To constitute a highly reliable planar display device using organic electroluminescent elements of this type, it is necessary to accurately arrange light emitting elements using an organic material having a light emitting property of high efficiency on a pixel area portion of an insulation substrate made of glass or the like to serve as organic electroluminescence elements. In addition to the above-mentioned arrangement, to provide a display device of high quality and high reliability in which the light emitting efficiency and the light emitting luminance are enhanced for a long period in a stable manner over a long lifetime, a technique to properly form pixels constituted of organic electroluminescent elements on an insulation substrate becomes crucially important.
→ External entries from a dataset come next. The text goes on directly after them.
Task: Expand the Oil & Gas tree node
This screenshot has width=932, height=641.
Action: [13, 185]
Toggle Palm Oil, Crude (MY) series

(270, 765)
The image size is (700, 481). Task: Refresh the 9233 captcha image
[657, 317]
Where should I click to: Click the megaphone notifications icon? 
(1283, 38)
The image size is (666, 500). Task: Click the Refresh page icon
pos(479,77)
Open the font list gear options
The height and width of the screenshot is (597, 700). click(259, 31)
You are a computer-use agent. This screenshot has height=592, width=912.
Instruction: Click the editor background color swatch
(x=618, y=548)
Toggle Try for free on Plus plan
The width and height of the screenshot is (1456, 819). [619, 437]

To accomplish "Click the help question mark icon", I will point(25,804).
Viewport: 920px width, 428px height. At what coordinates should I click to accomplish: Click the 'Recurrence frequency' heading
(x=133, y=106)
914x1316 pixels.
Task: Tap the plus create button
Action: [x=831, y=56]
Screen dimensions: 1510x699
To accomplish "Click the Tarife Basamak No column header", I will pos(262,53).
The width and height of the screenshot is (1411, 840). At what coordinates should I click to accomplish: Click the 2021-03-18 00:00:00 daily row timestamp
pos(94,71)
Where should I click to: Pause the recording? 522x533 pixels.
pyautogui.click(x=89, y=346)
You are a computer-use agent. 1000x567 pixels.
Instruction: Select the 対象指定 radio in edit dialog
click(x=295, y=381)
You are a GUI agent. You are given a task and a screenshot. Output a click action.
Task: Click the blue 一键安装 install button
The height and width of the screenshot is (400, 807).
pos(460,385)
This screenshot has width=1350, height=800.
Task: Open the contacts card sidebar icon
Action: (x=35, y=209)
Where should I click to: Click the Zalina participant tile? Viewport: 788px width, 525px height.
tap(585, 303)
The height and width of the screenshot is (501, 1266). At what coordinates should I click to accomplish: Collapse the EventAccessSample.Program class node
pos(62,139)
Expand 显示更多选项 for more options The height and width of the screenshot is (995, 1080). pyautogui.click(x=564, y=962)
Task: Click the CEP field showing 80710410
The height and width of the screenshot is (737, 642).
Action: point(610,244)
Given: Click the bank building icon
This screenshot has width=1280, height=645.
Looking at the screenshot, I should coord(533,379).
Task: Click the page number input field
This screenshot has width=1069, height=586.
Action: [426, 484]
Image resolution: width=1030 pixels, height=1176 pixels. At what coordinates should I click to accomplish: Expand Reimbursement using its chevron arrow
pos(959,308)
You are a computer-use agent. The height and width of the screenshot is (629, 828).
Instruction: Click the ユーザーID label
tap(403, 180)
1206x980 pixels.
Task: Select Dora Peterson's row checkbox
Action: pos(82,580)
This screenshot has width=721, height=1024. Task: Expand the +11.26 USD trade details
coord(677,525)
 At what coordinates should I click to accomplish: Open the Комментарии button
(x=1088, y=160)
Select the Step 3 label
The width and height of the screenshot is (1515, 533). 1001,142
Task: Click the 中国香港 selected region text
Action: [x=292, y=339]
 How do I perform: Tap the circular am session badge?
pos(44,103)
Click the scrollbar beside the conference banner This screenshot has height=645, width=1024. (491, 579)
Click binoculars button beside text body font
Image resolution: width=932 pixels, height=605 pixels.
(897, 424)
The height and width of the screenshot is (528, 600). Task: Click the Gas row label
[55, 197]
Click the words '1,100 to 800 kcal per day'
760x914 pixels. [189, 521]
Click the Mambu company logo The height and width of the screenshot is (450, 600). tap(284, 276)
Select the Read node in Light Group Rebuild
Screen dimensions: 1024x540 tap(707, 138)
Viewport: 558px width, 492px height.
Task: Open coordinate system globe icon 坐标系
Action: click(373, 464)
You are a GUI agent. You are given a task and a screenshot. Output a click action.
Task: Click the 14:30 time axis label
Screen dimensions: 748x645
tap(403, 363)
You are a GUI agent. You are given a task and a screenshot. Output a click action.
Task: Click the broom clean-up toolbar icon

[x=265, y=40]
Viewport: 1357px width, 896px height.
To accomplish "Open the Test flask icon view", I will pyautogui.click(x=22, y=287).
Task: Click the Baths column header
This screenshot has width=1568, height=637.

Here, some tasks which are required for the formation of the pixels are versatile, as described below.
Conventionally, with the development of a technique for putting the planar display device using organic electroluminescence elements of this type into practice, in a polymer-based organic electroluminescent element which forms a light emitting material film using an ink jet method, to hold an organic material solution (ink) in the inside of the pixels while preventing a flowing out of the organic material solution to neighboring pixels, it has been proposed to form banks, which define respective pixels, and, thereafter, to form a hole injection layer and a light emitting layer.
As an example, the following “patent literature 1” discloses a structure which can realize a full color display, wherein, by forming banks, organic light emitting layers having respective light emitting colors of red, green and blue can be arbitrarily patterned for every pixel by forming and arranging organic electroluminescence materials whose patterning was considered impossible conventionally using an ink jet method.
Further, the following “patent literature 2” discloses a structure which can realize a vivid color display, wherein by using a bank material which is water-repellant and oil-repellant with respect to various inks, it is possible to prevent color mixing of inks between pixels which may occur due to bridging over of a material having a hole injection layer and a light emitting layer between the pixels, thus making fluorescent materials in use emit lights of colors of the fluorescent materials faithfully.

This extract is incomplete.